This was a first and it felt most unpleasant. The young woman holding the clipboard, with a sweet smile on her face obviously felt it was part of her job. When I said to her, afterward, that this was the first time I had ever encountered such a query, she laughed offhandedly, and said "it happens all the time". I was tired, and wanted to get out of the store, and didn't bother asking her to clarify precisely what it is that happens all the time.
That she confronts patrons intimating that she suspects they have or are in the process of attempting to spirit away grocery shopping items for which they have not paid? That it is extremely common for people to somehow overlook placing their food purchase items on the cash conveyor belt to enable the cashier to ring them through, adding them to the food bill? Deliberately preferring to leave them out of sight and perhaps to be overlooked by the sharp eyes of the cashier?
This was a store that I usually did all my food shopping at. I've seen a succession of long-term more mature women working in the store at the cash registers. I knew them all, and they knew me. We would exchange cordially brief greetings. Lately, they appear to have been replaced -- whether through retirement or a deliberate shift in hiring policy practised by this supermarket outlet, part of a large chain specializing in the 'basics' of food lines, so basic that shoppers must pack their own groceries, bring or purchase their own bags or receptacles, and do all the heavy lifting involved -- by a far younger contingent, all of whom are capable, bright and friendly.
It's been over two decades since this particular store, close to where we live, has been my destination of choice for weekly grocery shopping. I use three large black plastic receptacles that I had originally purchased from the store in its earlier incarnation as a much smaller one than it presents at the present time, to pack groceries into and place them in the shopping cart to wheel out to the parking lot where my husband waits for me, along with our little dog.

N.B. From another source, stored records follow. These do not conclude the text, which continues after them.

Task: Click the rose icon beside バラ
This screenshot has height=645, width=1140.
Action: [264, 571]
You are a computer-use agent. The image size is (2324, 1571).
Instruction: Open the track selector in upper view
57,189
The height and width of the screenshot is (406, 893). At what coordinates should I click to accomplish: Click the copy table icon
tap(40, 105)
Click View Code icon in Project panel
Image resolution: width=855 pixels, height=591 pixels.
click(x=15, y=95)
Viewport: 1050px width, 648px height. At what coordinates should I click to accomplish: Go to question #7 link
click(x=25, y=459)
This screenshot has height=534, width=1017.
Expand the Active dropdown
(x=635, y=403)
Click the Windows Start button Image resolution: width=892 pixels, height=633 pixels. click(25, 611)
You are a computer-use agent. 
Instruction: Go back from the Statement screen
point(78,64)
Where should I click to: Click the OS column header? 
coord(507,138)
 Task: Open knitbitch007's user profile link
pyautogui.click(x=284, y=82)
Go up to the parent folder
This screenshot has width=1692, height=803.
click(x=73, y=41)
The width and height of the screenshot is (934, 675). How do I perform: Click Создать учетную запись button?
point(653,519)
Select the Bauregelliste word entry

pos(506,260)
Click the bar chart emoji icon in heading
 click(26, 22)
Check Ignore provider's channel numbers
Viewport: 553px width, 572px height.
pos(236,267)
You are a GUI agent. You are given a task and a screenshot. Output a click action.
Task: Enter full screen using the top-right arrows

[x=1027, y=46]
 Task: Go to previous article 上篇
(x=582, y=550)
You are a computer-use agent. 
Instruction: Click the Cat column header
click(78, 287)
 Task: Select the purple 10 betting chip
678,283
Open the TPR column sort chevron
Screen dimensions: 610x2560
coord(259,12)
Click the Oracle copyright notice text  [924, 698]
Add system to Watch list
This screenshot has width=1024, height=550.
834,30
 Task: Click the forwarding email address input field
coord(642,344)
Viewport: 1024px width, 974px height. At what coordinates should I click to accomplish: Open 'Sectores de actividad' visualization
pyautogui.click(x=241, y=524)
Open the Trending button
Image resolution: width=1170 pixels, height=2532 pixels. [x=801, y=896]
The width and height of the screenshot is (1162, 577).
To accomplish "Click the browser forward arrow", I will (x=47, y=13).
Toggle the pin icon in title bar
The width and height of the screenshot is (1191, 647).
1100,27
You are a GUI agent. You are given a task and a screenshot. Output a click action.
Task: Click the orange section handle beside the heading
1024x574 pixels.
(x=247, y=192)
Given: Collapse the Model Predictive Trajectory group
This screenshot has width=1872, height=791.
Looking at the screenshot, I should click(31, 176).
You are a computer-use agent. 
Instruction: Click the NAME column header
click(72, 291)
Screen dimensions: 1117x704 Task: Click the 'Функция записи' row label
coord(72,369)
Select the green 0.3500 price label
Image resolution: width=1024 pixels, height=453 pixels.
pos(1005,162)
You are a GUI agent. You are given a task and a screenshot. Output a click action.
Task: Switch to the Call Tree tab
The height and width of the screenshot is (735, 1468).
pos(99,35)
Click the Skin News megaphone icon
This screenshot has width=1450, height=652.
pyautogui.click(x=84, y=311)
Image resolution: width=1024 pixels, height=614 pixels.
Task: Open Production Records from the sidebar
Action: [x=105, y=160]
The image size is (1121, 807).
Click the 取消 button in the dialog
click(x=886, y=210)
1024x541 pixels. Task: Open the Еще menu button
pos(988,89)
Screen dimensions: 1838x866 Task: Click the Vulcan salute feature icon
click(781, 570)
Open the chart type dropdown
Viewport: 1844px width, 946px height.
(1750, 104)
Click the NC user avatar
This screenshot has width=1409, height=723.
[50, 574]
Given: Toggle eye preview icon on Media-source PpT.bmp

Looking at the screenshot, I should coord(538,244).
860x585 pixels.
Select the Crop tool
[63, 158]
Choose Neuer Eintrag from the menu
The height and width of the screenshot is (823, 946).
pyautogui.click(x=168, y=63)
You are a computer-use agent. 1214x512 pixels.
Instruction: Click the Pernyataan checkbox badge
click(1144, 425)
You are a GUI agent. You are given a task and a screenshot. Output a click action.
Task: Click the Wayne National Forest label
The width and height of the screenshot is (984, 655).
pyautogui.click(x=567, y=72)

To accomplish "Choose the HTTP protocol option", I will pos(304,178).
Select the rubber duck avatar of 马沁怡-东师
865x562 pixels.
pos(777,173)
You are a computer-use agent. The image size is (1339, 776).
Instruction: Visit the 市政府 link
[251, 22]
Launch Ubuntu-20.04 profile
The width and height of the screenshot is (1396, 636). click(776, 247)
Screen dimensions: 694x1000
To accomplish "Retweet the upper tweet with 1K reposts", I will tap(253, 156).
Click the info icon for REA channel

Once they had gone through the cash register, I had placed a 20-pound bag of flour on the undercarriage shelf of the shopping cart, and next to it a ten-pound bag of potatoes. Having filled all of the black plastic receptacles and placed them in the shopping cart, paid the freight and accepted the cash register receipt from the cashier, I was just about to depart, when a very attractive young woman exuding confidence stopped me to ask whether the potatoes situated under the main carrying body of the shopping cart had passed through the cash register.
The question seemed so absurd I had to ask her to repeat it. My disbelief must surely have been evident on my face, but nothing seemed to faze her, she repeated the question, one which clearly enough to me intimated that I was engaged in an act of stealthily appropriating goods unpaid for by me. I blinked, handed her the cash receipt, said she might like to peruse it, as I'd already put my eyeglasses into my handbag. She handed it back, having ascertained it was there on the receipt, and with not another word, but a parting smile, made to go.
Which was when I commented this episode represented a first for me. A decidedly most unpleasant one. I have since written to the store management. And if there is the remotest possibility that this kind of accusatory enquiry is to be repeated, it will be the last time I venture to shop at the store.